**Short problem**
Can you swap "screenshot" for "screen capture" in the stretch of records from the start through the line containing "tap(64, 10)", and write those lines out again with nothing else changed? Please leave the pictures out of your answer.

Document and screenshot pointing records:
——————————

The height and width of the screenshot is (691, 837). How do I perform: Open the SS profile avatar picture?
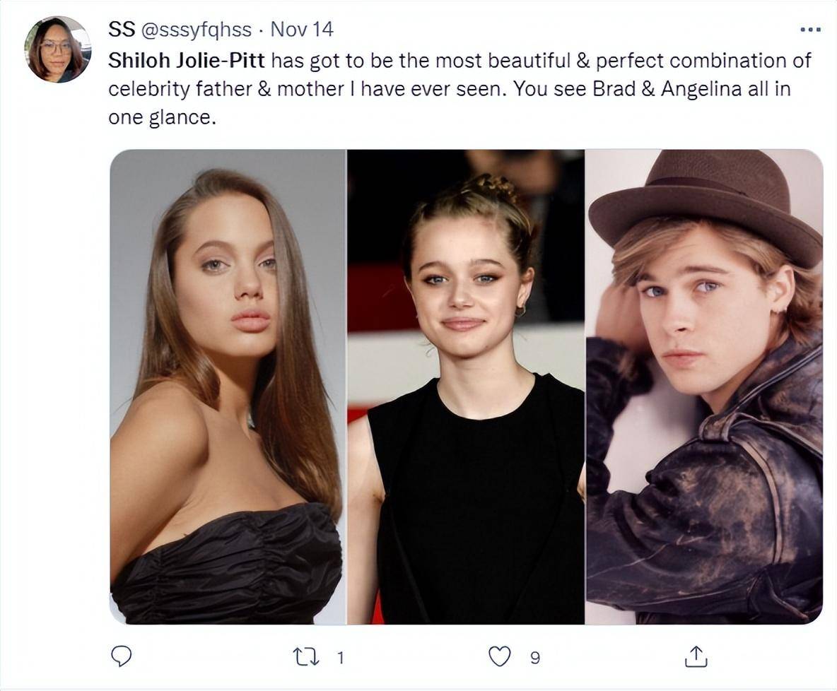pos(58,49)
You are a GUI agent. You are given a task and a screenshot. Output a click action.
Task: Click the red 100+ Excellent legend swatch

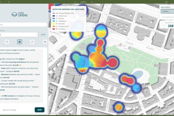point(53,29)
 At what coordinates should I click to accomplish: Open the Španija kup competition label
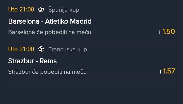tap(64, 10)
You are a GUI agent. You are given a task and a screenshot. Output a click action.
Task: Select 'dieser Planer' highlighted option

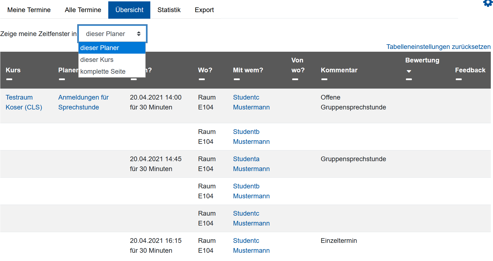(x=99, y=48)
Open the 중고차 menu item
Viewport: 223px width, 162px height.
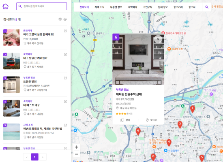[192, 7]
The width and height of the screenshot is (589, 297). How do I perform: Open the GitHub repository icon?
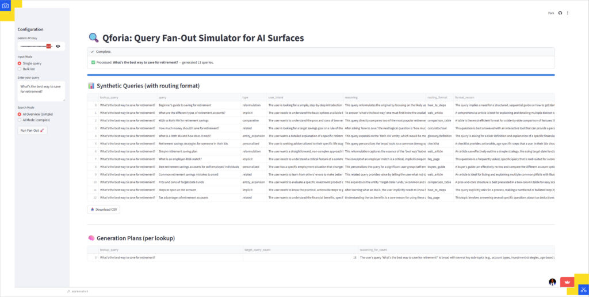[x=560, y=13]
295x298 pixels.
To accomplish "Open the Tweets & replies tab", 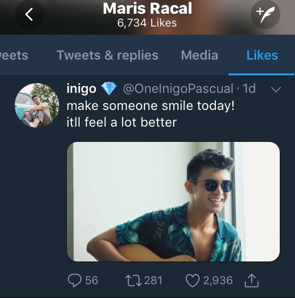I will [x=107, y=55].
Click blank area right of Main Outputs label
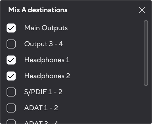 coord(106,28)
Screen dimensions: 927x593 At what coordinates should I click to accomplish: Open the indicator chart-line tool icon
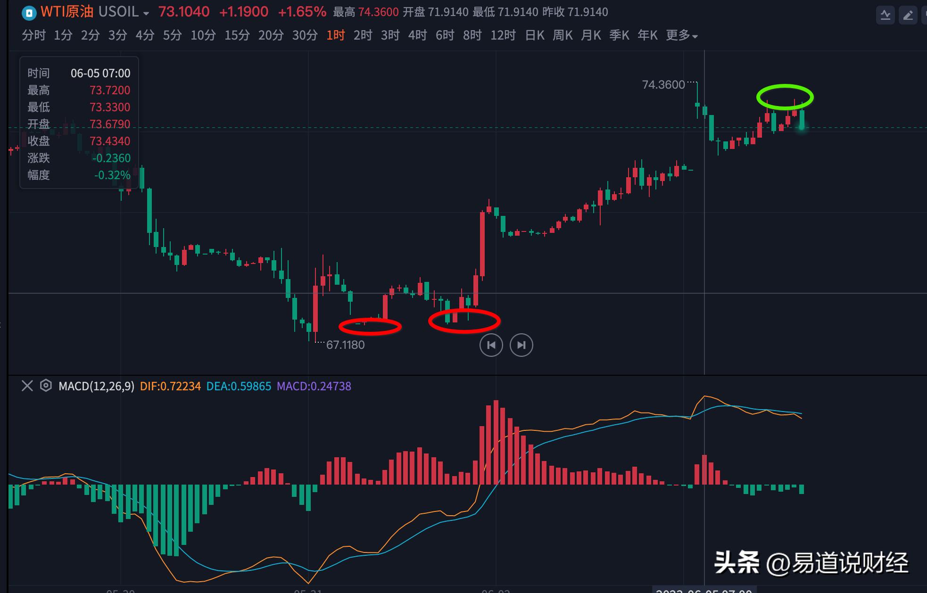[x=885, y=16]
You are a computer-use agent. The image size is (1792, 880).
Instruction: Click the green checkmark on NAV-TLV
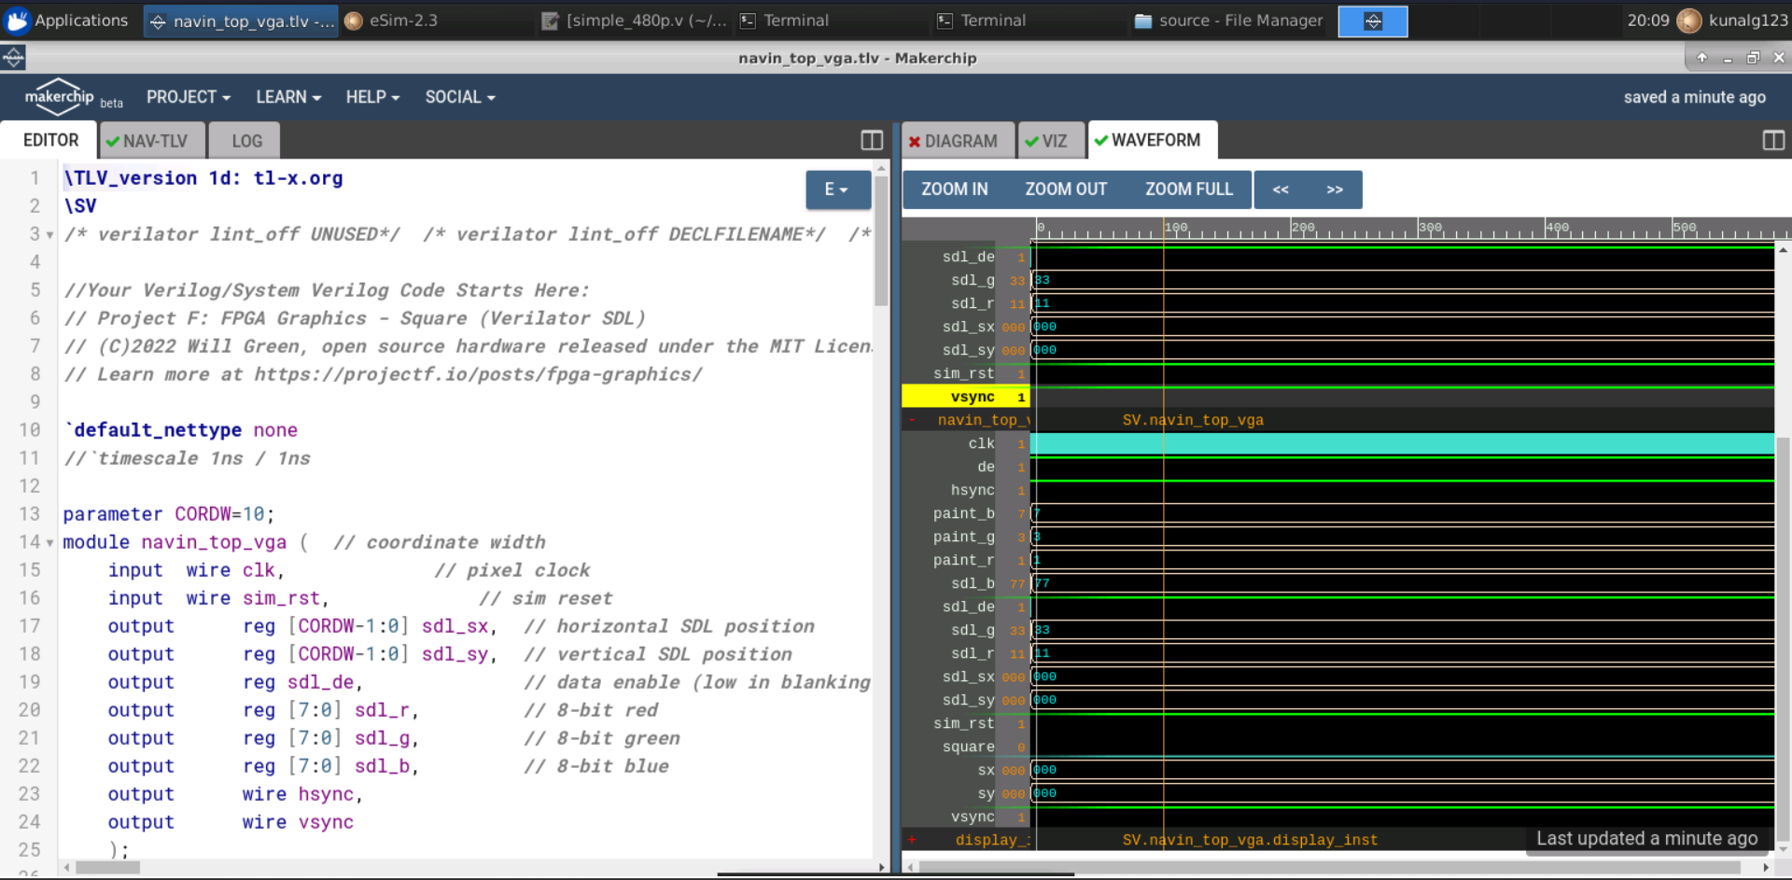pos(112,140)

——————————

**Result**
The height and width of the screen capture is (691, 837). How do I perform: Open the SS profile avatar picture?
pos(58,49)
You are a GUI agent. You are given a task and a screen capture. Output a click action.
Task: Click the red 100+ Excellent legend swatch

point(53,29)
 At what coordinates should I click to accomplish: Open the Španija kup competition label
tap(64, 10)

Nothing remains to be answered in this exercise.